Still, little empiric data exists regarding their use in treating self-mutilation, and prescribers should watch for possible side effects. No SSRI appears to be best suited to treat this disorder. Base initial selection on prior medication trials and on whether a drug’s side effects could work in the patient’s favor. For example, paroxetine’s more sedating properties may benefit a patient with difficulty sleeping, whereas sertraline’s more activating properties may help the lethargic patient with psychomotor retardation.
Atypical antipsychotics are often used in patients with borderline personality disorders or mental retardation to reduce impulsive physical aggression and mood lability. Their wide range of pharmacologic effects—including serotonin and dopamine blockade—suggests why they may have thymoleptic properties related to mood, anxiety, impulsiveness, and overall behavioral control. Small trials have demonstrated that olanzapine and clozapine may help control self-mutilation,16,17 but controlled trials are lacking.
Mood stabilizers. Case reports have described use of lithium, divalproex, and topiramate to reduce the frequency of self-mutilation, but—as with antipsychotics—controlled studies are lacking.18 Mood stabilizers are appropriate in self-mutilators with co-existing bipolar disorder and possibly in those whose self-mutilation has cycling or circadian properties.
Anxiolytics. The sedative effects of benzodiazepines such as lorazepam or clonazepam may help control agitation and attempts to self-mutilate in emergent inpatient settings. This drug class carries a high abuse potential and may cause behavioral disinhibition, especially with mentally retarded patients. These properties limit benzodiazepines’ usefulness in outpatient treatment of self-mutilation.
- Use medications to lay the groundwork for psychosocial interventions. When mood and thought are stabilized, patients can think more clearly and be more receptive to therapy.
- Consider SSRIs as a first-line approach, followed by atypical antipsychotics, mood stabilizers, and typical antipsychotics. Target doses may vary; some patients respond to lower antipsychotic doses than are used for psychotic disorders.
- Choose medications to target co-existing symptoms, such as insomnia, heightened arousal states, and behavioral agitation.
- Discuss the limitations of medications with patients and families, so that their expectations are realistic and do not impede recovery.
- Monitor prescriptions closely; self-injuring patients are impulsive and at risk for unintentional (or intentional) overdose.

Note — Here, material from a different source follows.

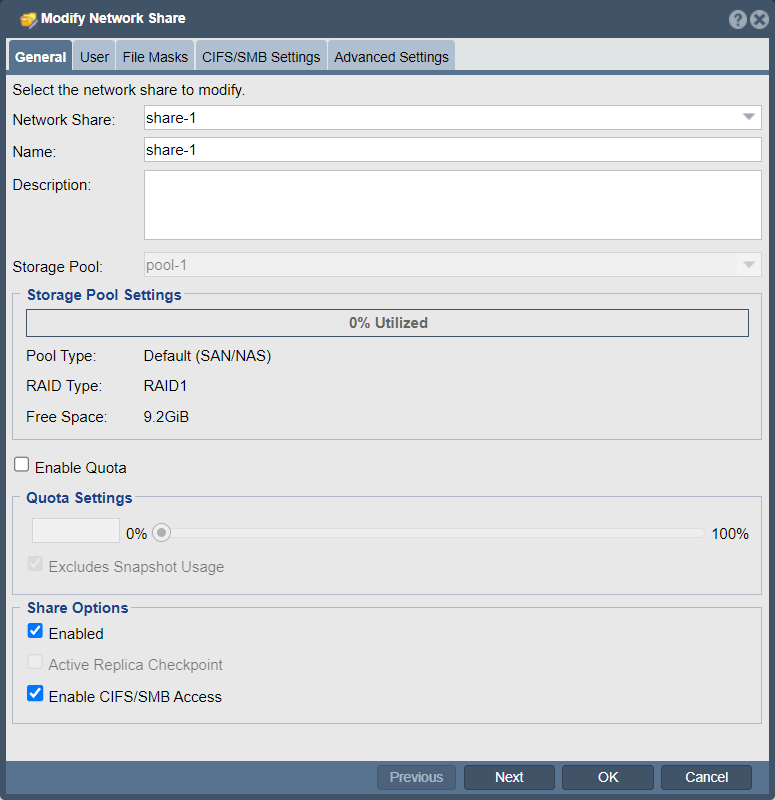Viewport: 775px width, 800px height.
Task: Select the Advanced Settings tab
Action: pyautogui.click(x=391, y=57)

Opiate antagonists. Naltrexone and nalmefene have been shown to be effective in other impulse control disorders, such as pathologic gambling and kleptomania.19,20 In self-mutilation, the use of opiate antagonists has been limited to case reports in patients with autism or mental retardation.
Although unproven, it may be that self-injurious behaviors are reinforced by a release of endogenous opioids. In theory, then, blocking opiate release would reduce the behaviors, as patients would then respond more normally to pain. The behavior would extinguish without the reward.19,20
Opiate antagonists, which purportedly reduce urges and cravings to drink or to gamble, may also block urges and cravings to self-mutilate. Problems with using these agents include the need for periodic liver function tests and side effects such as nausea and gastrointestinal disturbances.